Nordic walking is like skiing without snow or skis. All you need are a couple of poles to help you walk. Dr. Jim Mayze of Goonellabah (near Lismore, New South Wales) says his Nordic walking poles give the cardiovascular system a greater workout than walking without them, with the added benefit that the walker hardly notices, as well as being great for additional balance.
Nordic Walking isn't new. Nordic Fit Australia says:
For over forty years Nordic Walking has most commonly been practised in Finland as the summer fitness conditioning for cross-country skiers. Even before this, sports colleges and health care establishments have for a long time considered Nordic walking as a form of treatment.In England, David Downer has just launched Nordic Walking News, a twice-monthly free information newsletter for enthusiasts around the world.
"Amongst the small but enthusiastic Nordic walking community here in the UK, there is an air of excitement," he says. "We believe that 2005 is going to be the breakthrough year for our sport in this country.
"The latest figures from INWA (International Nordic Walking Association) suggest that there are now 3.5 million Nordic walkers worldwide. This number is predicted to leap to 5 million by the end of 2005.
"Most live in Scandinavia and mainland Europe. An amazing 760,000 of them are in Finland - not bad when you consider the population there is just a little over 5 million people, heck, that's getting on for 16% of the population."
Born and bred in Australia's Snowy Mountains, Leanne Drøyer met her Norwegian husband in Singapore 12 years ago, and has lived in Norway for eight years. Last year she founded SkiOslo, to provide visitors and agents with a one-stop city and ski booking service over the internet.
"Being a big city with fantastic skiing possibilities that can be reached by public transport makes Oslo unique," she told the Norwegian newspaper Aftenposten last month.
The interviewer commented "She's clearly satisfied with the results of her first full season, despite an unusual lack of snow from December to February. 'We taught our visitors Nordic walking instead, to get exercise with ski poles but without skis,' she says. 'It was fine.'"
Skiing on snow is usually fine in winter, but in summer, there's not much snow around So last month Leanne launched SummerOslo, promoting Nordic walking, cycling and sea kayak activities.
In America (and Australia) obesity is a national problem, and Nordic walking is seen as a pleasant way of reducing weight.

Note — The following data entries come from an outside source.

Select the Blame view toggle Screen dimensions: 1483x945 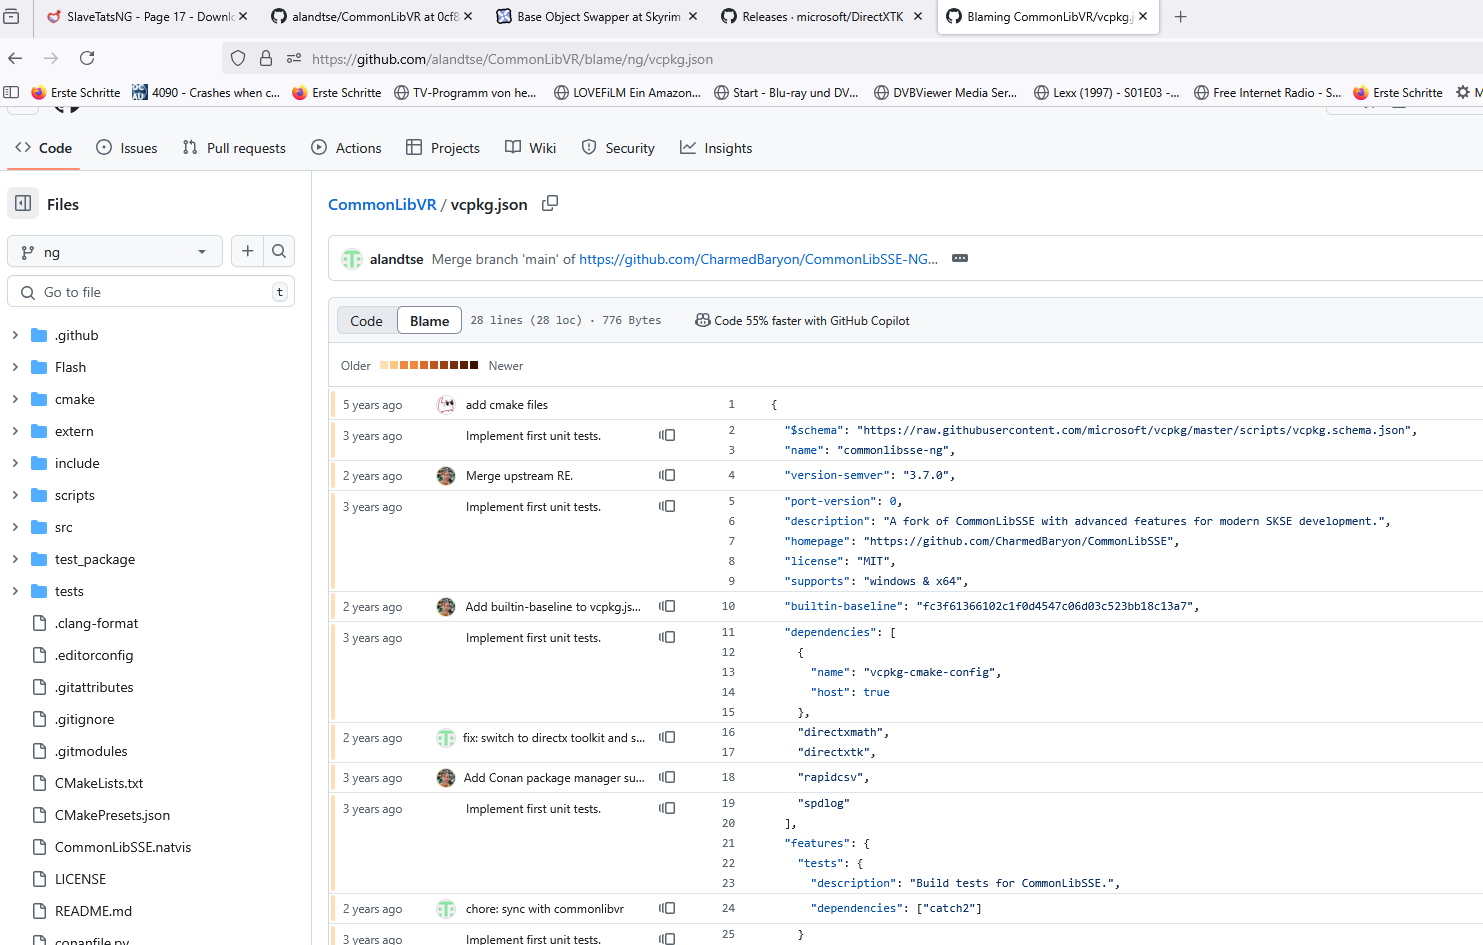coord(429,321)
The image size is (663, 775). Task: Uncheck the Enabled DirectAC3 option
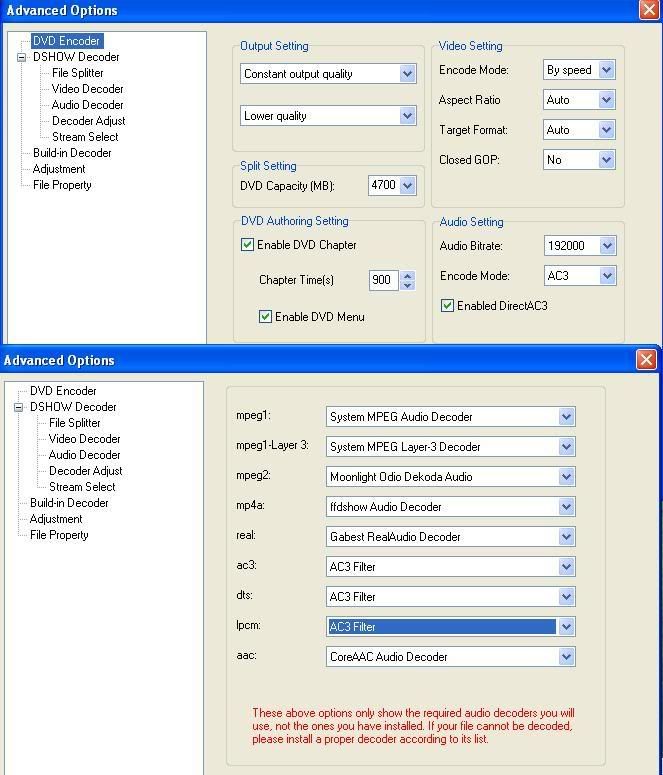pos(447,306)
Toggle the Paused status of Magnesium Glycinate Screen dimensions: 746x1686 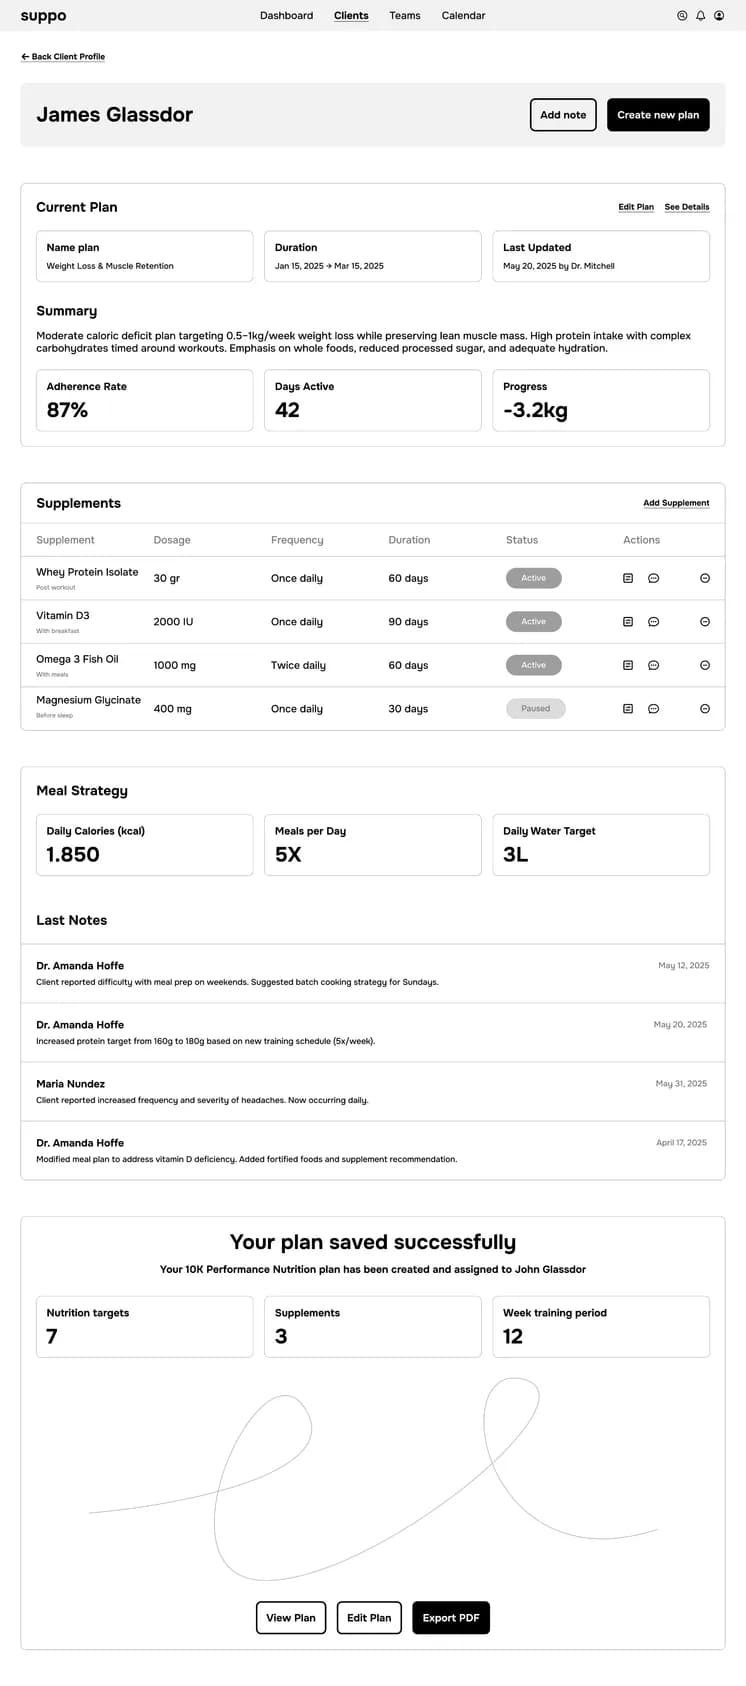click(535, 709)

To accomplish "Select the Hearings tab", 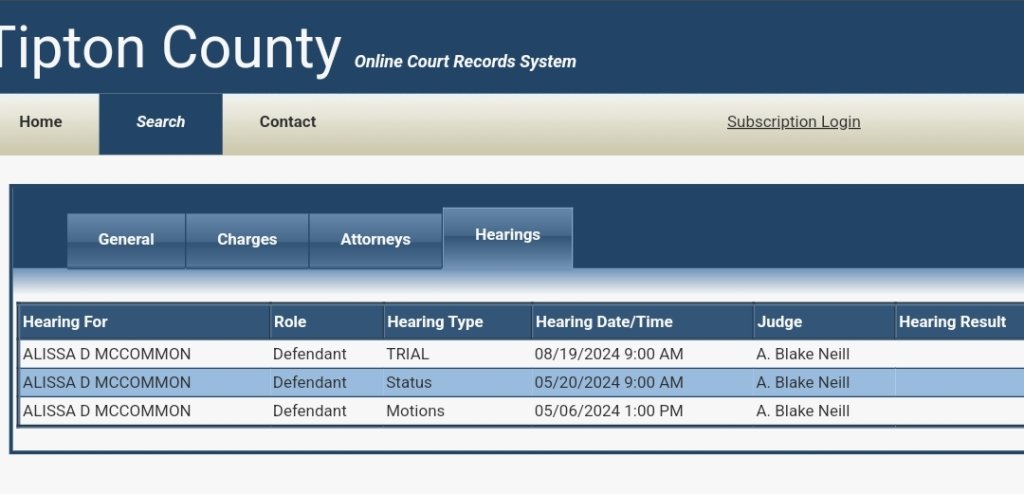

"It's an easy, inexpensive workout," said Keith Richardson, CEO of outdoor retailer Sierra Trading Post, of Cheyenne, Wyoming. "It requires a minimal investment in gear, if you shop wisely, and the benefits are remarkable. It's better than just walking, because it provides an easier cardio workout."
Nordic walking increases the heart rate 5-17 beats per minute more than normal walking without increasing the perceived rate of exertion. According to a 2002 study by The Cooper Institute, of Dallas, Texas, walking with poles uses about 20 percent more calories than walking without them. It provides an upper body workout for shoulders, arms, chest, and back muscles. And it's a low impact exercise. Easy on knees and joints.